L’éclairage du Pasteur…
Pour connaître le fond de cette affaire, nous nous sommes rendus sur le terrain, à Coyah, le dimanche 4 juin 2023. Arrivée à l’église, le premier constat est frappant. Pas des portes et des fenêtres qui, selon les fidèles, ont été arrachées par les agresseurs. « Le Secrétariat général aux Affaires religieuses, ne serait-ce que l’antenne locale de Coyah, n’est pas encore venu. Même l’association chrétienne en Guinée appelée AEMEG ne s’est pas déplacée pour voir si ce qu’on a publié est réel ou juste une fabrication. Vous êtes la première personne à vouloir venir constater», souligne le pasteur Marcel Kourouma, déplorant les interprétations tendancieuses sur l’agression.

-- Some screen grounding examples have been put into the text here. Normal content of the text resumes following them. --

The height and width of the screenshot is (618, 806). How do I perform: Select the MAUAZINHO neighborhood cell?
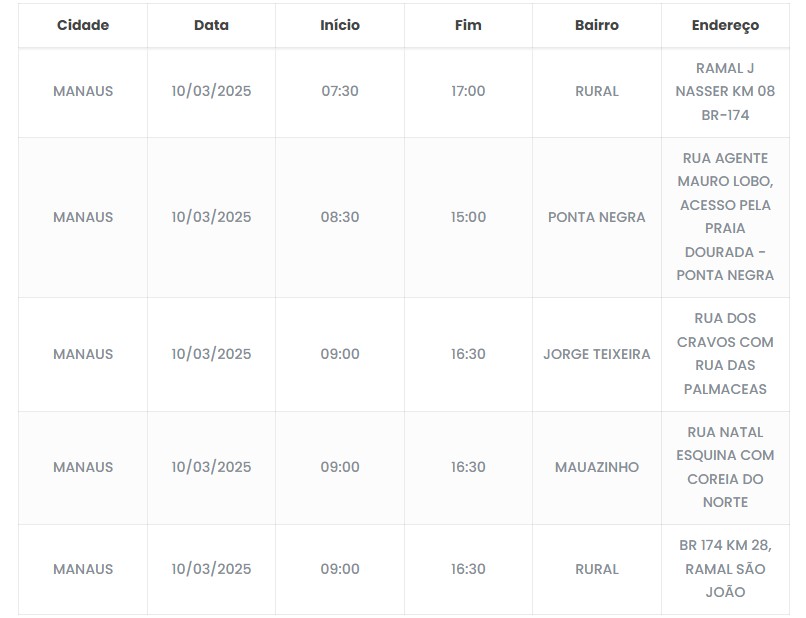597,467
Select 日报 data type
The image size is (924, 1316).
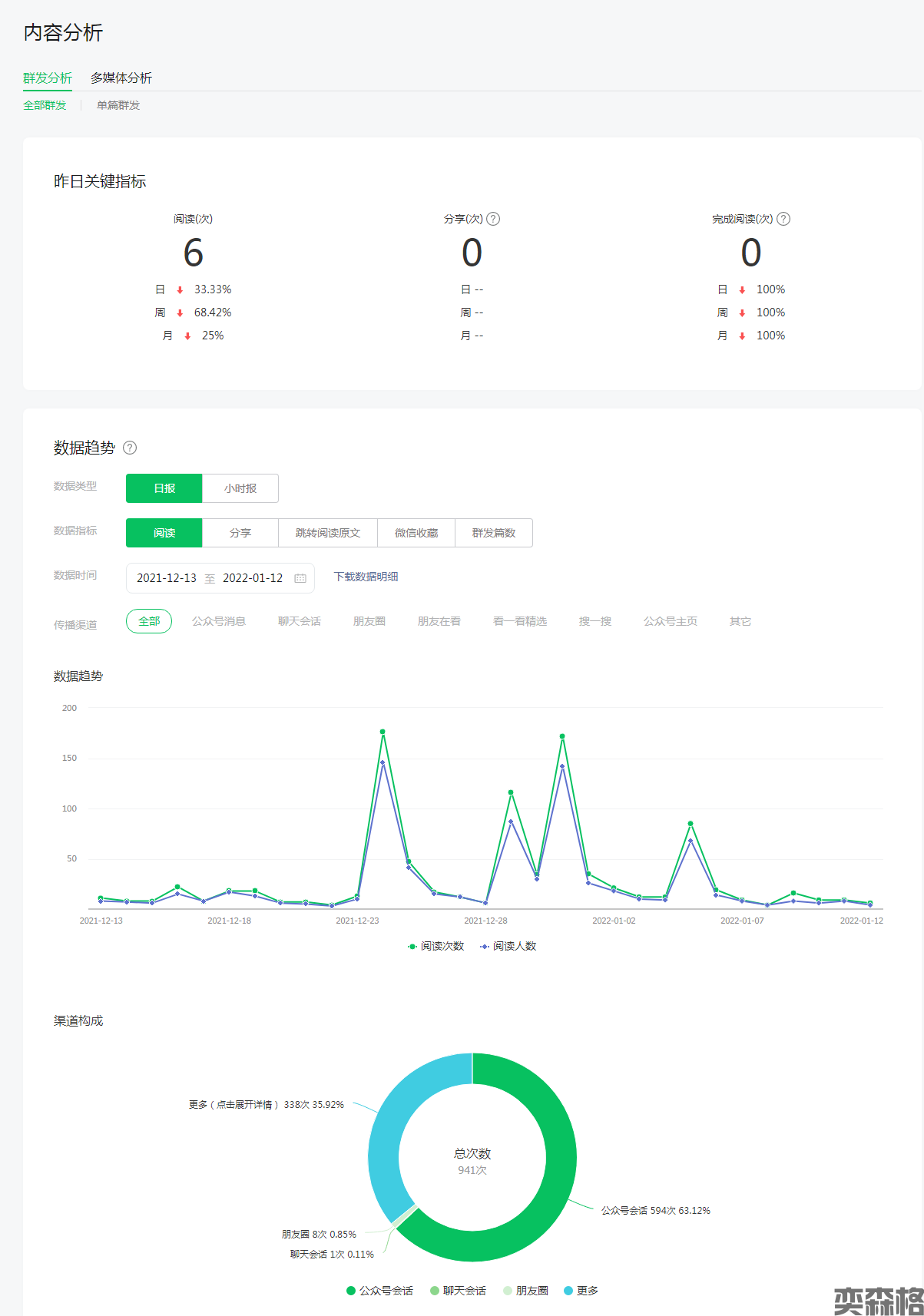click(x=164, y=488)
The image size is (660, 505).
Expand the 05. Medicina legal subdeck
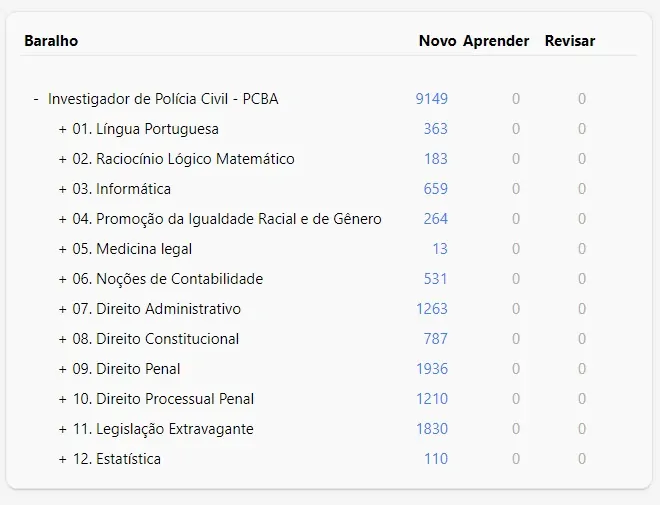click(x=62, y=249)
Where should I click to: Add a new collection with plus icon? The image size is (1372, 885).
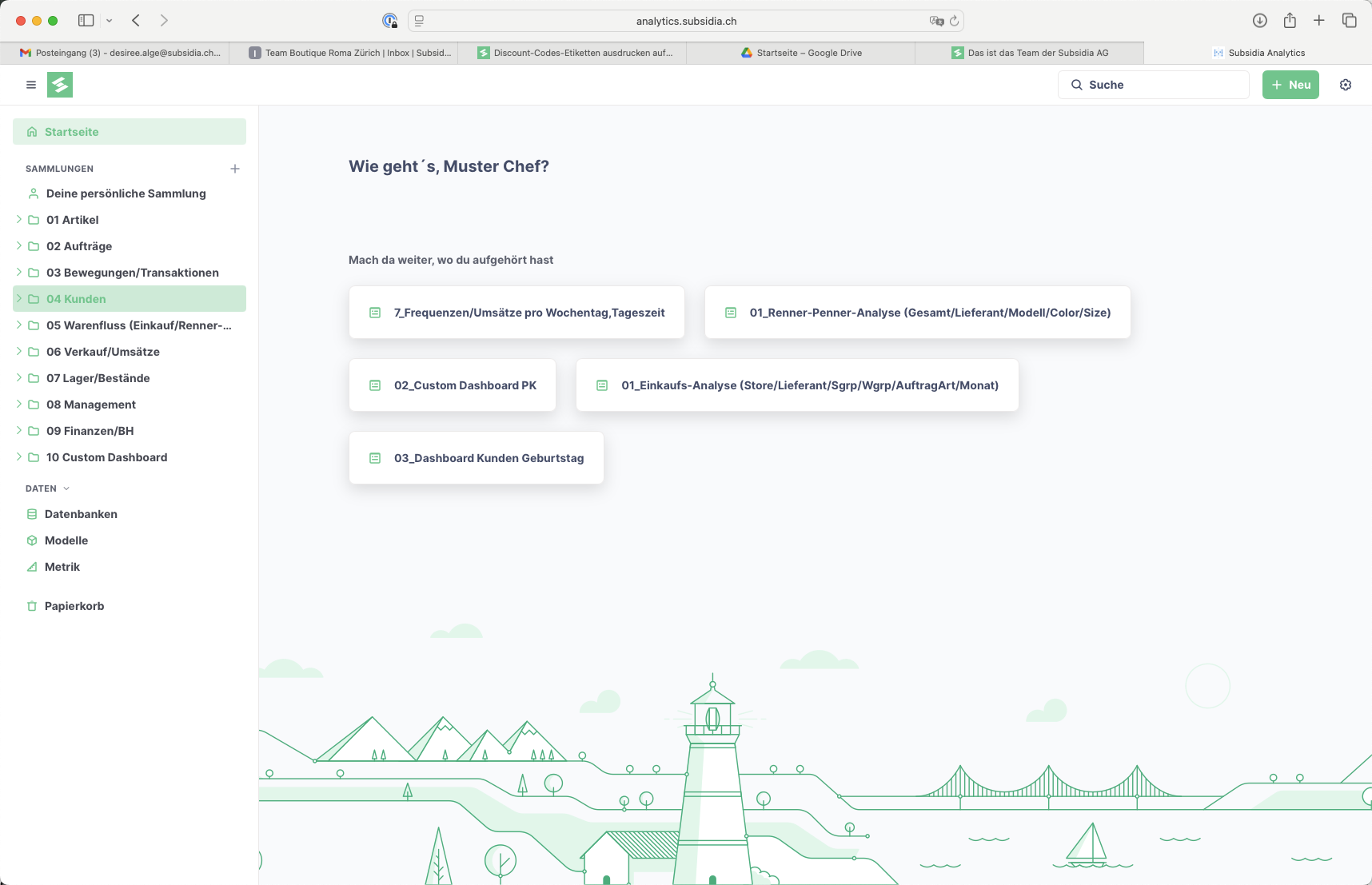(235, 169)
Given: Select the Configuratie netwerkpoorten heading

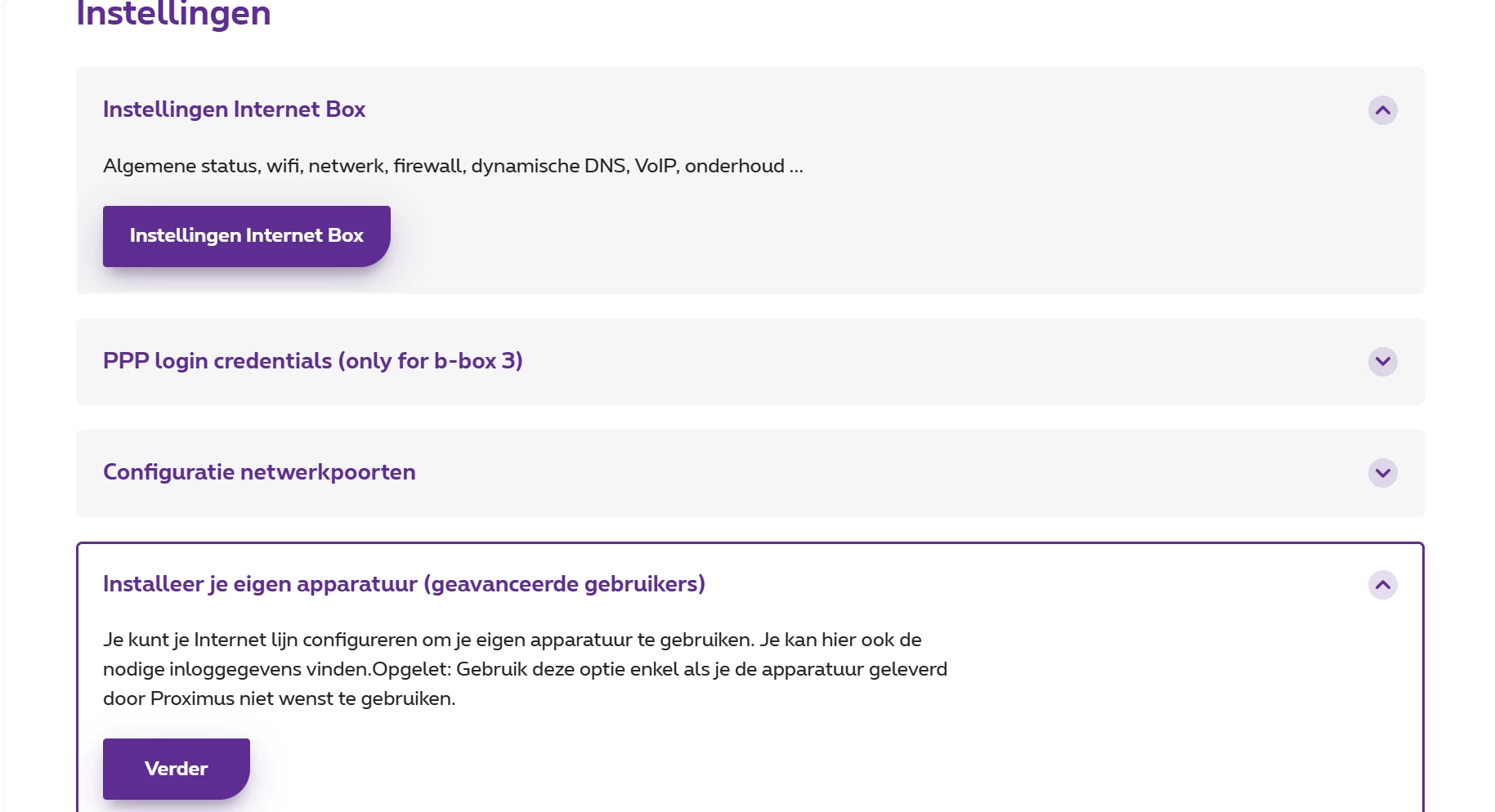Looking at the screenshot, I should coord(259,472).
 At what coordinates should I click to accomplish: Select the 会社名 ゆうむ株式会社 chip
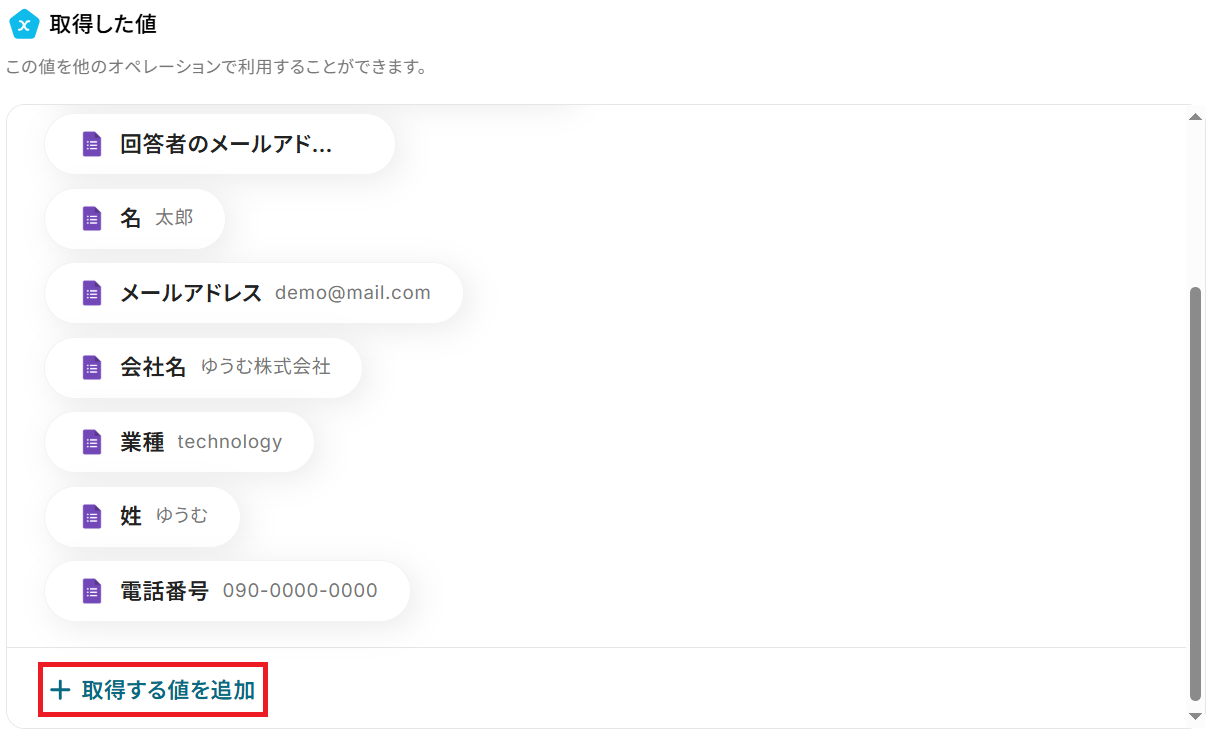click(x=203, y=367)
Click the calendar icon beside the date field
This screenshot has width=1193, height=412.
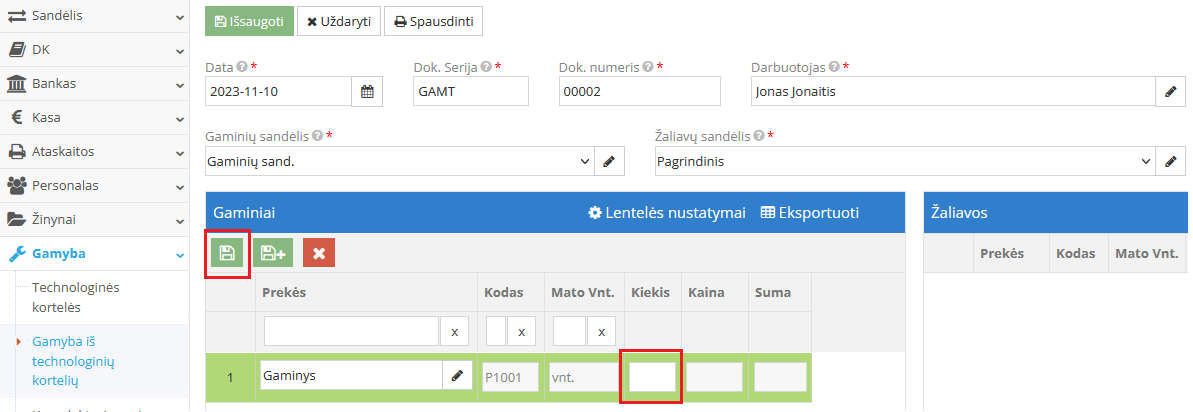tap(367, 91)
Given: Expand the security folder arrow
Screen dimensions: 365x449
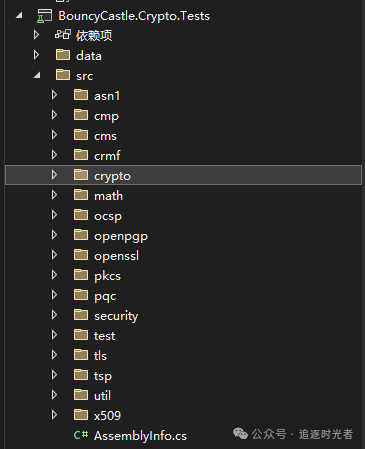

«Il faut qu’on soit sincère, ce n’est pas une autre religion qui est venue nous agresser. D’autant plus qu’en Guinée, il est reconnu que les Forestiers sont en majorité des chrétiens. Ceux qui sont venus nous agresser ne sont pas des musulmans. Je ne voudrais pas que les gens continuent de penser que c’est une autre religion qui est venue nous agresser. D’ailleurs, pendant que la femme était en train de casser la fenêtre, ce sont les jeunes du quartier, des musulmans, nos voisins, qui sont venus dire à celle-ci d’arrêter de détruire. L’autre femme qui était en train d’asperger les fidèles, c’est une voisine musulmane qui est aussi venue la tirer en lui disant qu’on ne le fait pas. Je ne voudrais pas que les gens fassent de l’amalgame », précise le pasteur.
Conclusion
Cette analyse nous permet de distinguer trois niveaux de responsabilité.
Le premier, la modération des débats d’opinions en studio radio ou sur le plateau TV; le deuxième les responsables religieux qui gagneraient à fonder leurs argumentaires sur les faits avérés et enfin tout internaute qui par sentiment d’appartenance réagit à la polémique fabriquée.
Les sujets portant sur la religion méritent un traitement médiatique rigoureux, tout comme les autres sujets d’ailleurs. Cela éviterait des interprétations tendancieuses comme c’est le cas de l’agression de l’église MEDEP. Des médias ont précipitamment conclu au conflit confessionnel sans, au préalable, avoir vérifié l’information. La non-connaissance des faits a induit à une interprétation erronée du conflit domanial entre Marie Madeleine H. et Elisabeth G., deux coépouses qui se disputent d’un héritage. Un sujet qui n’a rien de confessionnel, les protagonistes étant tous de la même confession chrétienne. Les faits susmentionnés ont prouvé que la quête de notoriété ou la non maîtrise du sujet fausse souvent l’analyse des journalistes et commentateurs d’opinions. La vérification des faits est la seule garantie du journaliste d’avoir la bonne information pour pouvoir commenter l’actualité sociopolitique.
Enfin, quand on fabrique une polémique à partir de désinformation, on risque de voiler un autre sujet majeur. A partir des faits réels que nous avons établis, le débat aurait dû porter sur les droits des femmes à hériter et les moyens pour rendre ces droits effectifs.